Until one day a fiery MPLF radical or two found all personal possessions stacked in piles on the corridor floor after returning from weekend pass:

"You can't stay here any more. No, you can't talk with any of the other patients. Get your stuff off our floor and leave. If that stuff is still here tonight, it goes outside into the street."

* * *

The field of psychiatry uses the term "projection" for attributing to others aspects of yourself, denying that they are actually present in you, instead.

Psychiatry is very good at that. What could be more paranoid than fearing and labeling as "sick" anything that's different just because it's different? Psychiatry, unfortunately enough, is just a microcosm within the complete patriarchal society. The world is held together by nuts under tension.


* * *


The rare psychiatrists who are less sexist than the majority of society may accept that sexism is not a good thing, viewed in the abstract, yet will still generally think that the patient will be much better off by accepting the world as it is and conforming to it.

Sexism, they say, is a general and distant concern, an abstraction, and when a patient comes in emotionally volatile over sex roles, whether confused, angry, frightened, insecure, or securely vehement, they will insist on placing the focus on individual relationships, specific events, and certain situations that particularly affect the patient every time they occur. The implication is that the patient should learn ways of dealing with these that do not have that emotional effect, which occasionally is a good route to follow, yet invalidates the naturalness and correctness of the emotional response that says "something is not right here, change it, understand it, this is all wrong."

There are ways of dealing with a person's reactions to shooting someone so as to enable that person to shoot people without being bothered by it. Similarly, there are ways of dealing with a sexist world that primarily mean getting to the point you don't care, so it doesn't infuriate and frustrate you any more.

The unchangeability of the world seems to be a psychiatric "given", as if each patient were an island incapable of having any effect on the people who share their world, (which, if valid, invalidates the assumption that that people who exhibit behavior that is "'bizarre', 'strange', or 'queer' " can cause society to be "impelled to take action in regard to such conduct"). In no psychiatric institution that I've ever heard of are patients taught or encouraged to develop the communications skills for explaining eccentric thought or peculiar behavior so as to be best understood by the world when they reenter it, nor is the right to keep one's quirks and oddities easily won, even when the patient demonstrates a complete acceptance of the price that must be paid.

For feminists, this is and should be a major concern, since uncertainties and peculiarities of sexual identity, sex roles, sexual expression, and so forth constitute a major cause for psychiatric hospitalization. The sex role nonconformist, prior to becoming a feminist, may go through cycles of intense depression, frustration, confusion, anxiety, withdrawal, anger, hostility, "paranoia", and plain old loneliness. Every time I have been on a psychiatric ward in any capacity (I have worked on a psychiatric ward as a student nurse in addition to being a patient) I have seen and talked with tense "bitches" and "sissies" for whom comprehensive feminism might be the only truly useful therapy.

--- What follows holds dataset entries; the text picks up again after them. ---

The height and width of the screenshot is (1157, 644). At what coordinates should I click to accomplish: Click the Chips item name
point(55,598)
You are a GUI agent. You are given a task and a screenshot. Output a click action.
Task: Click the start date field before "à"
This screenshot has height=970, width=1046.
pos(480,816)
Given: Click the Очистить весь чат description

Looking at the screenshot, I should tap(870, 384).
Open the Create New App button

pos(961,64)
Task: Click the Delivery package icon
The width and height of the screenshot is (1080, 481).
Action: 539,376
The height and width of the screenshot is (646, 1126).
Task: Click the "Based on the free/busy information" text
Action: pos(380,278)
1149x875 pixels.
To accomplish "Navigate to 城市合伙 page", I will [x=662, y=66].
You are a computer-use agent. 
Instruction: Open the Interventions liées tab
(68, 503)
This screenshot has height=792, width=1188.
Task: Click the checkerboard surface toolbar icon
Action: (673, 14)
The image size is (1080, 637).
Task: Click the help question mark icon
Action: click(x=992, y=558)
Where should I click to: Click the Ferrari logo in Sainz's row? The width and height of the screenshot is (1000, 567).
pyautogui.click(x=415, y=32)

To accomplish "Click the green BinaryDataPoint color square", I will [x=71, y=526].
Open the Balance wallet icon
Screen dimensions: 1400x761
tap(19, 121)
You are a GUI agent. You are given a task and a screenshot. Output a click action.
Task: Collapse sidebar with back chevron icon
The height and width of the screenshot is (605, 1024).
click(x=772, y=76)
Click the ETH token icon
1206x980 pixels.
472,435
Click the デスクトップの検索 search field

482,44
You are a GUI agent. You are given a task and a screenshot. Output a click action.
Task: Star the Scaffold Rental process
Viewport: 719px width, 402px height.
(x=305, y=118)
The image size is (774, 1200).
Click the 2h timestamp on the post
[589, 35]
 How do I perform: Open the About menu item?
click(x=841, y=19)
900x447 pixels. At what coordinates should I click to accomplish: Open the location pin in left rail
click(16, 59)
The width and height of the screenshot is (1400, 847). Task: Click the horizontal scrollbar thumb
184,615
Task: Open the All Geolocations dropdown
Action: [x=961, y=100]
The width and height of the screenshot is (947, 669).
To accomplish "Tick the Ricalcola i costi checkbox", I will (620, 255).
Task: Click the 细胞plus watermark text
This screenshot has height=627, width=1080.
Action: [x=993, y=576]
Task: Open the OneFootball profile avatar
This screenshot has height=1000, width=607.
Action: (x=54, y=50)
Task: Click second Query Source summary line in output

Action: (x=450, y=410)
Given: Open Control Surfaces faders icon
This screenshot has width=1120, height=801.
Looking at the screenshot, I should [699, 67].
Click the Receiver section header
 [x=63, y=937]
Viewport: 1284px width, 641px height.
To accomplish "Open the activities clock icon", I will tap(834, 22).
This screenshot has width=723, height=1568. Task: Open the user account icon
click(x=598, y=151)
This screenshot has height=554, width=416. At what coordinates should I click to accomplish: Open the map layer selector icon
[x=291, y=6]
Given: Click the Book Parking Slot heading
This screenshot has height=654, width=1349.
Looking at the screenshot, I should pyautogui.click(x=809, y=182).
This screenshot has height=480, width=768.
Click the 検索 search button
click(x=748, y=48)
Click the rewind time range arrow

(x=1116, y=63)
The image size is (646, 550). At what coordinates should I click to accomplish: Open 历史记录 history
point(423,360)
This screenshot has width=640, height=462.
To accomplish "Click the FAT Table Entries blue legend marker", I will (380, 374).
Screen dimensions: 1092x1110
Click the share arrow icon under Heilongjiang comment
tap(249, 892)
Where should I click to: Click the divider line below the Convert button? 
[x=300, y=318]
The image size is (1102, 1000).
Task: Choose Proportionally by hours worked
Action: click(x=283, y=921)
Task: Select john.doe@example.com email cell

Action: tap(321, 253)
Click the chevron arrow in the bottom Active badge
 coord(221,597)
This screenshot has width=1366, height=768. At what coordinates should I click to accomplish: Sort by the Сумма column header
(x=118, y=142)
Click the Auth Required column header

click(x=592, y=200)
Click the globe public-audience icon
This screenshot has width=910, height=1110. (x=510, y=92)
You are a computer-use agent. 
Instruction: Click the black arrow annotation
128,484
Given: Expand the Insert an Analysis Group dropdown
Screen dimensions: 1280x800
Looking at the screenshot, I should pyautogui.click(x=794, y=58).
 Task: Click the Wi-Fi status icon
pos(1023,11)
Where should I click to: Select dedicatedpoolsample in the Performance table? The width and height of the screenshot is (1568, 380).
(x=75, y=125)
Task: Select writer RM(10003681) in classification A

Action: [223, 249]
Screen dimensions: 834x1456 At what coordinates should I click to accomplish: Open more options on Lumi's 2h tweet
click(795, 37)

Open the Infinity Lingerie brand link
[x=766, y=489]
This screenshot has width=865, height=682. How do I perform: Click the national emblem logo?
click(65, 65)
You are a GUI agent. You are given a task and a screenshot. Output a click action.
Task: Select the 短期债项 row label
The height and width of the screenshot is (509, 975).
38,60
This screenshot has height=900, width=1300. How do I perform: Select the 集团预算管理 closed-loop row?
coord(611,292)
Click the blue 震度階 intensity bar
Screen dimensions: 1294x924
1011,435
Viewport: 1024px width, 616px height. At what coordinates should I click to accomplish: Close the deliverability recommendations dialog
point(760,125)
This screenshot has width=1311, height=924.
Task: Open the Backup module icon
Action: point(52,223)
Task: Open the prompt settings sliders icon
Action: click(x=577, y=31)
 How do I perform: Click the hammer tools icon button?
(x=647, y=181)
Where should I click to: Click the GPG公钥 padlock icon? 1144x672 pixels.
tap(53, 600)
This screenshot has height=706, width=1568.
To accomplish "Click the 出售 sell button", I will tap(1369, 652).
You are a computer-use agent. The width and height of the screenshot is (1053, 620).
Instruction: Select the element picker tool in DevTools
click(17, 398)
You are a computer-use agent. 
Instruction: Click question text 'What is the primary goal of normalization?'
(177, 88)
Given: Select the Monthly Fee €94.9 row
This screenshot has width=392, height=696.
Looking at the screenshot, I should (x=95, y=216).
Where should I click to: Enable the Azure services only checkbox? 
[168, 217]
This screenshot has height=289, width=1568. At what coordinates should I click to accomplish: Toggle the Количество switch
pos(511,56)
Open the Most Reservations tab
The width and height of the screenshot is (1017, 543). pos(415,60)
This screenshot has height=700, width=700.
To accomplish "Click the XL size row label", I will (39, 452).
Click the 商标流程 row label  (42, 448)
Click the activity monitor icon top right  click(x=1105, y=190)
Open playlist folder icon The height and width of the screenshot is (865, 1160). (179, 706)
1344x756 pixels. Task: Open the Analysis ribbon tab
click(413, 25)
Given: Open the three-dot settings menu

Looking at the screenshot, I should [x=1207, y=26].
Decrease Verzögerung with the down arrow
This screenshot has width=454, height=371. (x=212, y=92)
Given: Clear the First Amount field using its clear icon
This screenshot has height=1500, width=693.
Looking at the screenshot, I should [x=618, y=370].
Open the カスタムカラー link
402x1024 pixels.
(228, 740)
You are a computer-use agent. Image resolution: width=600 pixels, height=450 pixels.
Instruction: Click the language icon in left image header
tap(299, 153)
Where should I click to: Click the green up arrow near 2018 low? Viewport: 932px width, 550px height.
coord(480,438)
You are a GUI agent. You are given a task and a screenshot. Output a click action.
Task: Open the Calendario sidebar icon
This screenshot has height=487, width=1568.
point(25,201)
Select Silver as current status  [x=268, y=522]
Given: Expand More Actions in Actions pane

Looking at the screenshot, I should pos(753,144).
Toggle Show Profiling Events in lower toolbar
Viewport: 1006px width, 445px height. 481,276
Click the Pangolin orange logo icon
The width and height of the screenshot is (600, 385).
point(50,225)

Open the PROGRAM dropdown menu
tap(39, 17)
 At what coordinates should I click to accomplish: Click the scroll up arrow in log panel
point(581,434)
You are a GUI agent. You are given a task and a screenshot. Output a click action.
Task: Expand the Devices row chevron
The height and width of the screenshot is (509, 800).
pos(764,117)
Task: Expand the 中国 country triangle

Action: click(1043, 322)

For awhile, I played with the theory that virtually all persons suffering from the problems called "mental illness" were sex role nonconformists, and therefore devoted much of my time to trying to organize MPLF-type mutual support groups based on that theory. However, in the course of doing so, I came to realize that the relationship was less direct and much more complicated than that. It would be more accurate to interpret "mental illness" as symptoms of the inhumanity of patriarchal society, and to blame that, in turn, on sexism; but I soon found that assuming all the men to be suffering from "sissy-against-the-male-role" identity problems, and the women to be dealing with the female version of that, was only getting in my way as I tried to empathize and listen.

Nevertheless, there are a heck of a lot of us to be found listed on the roster of patients and ex-patients of the psychiatric profession.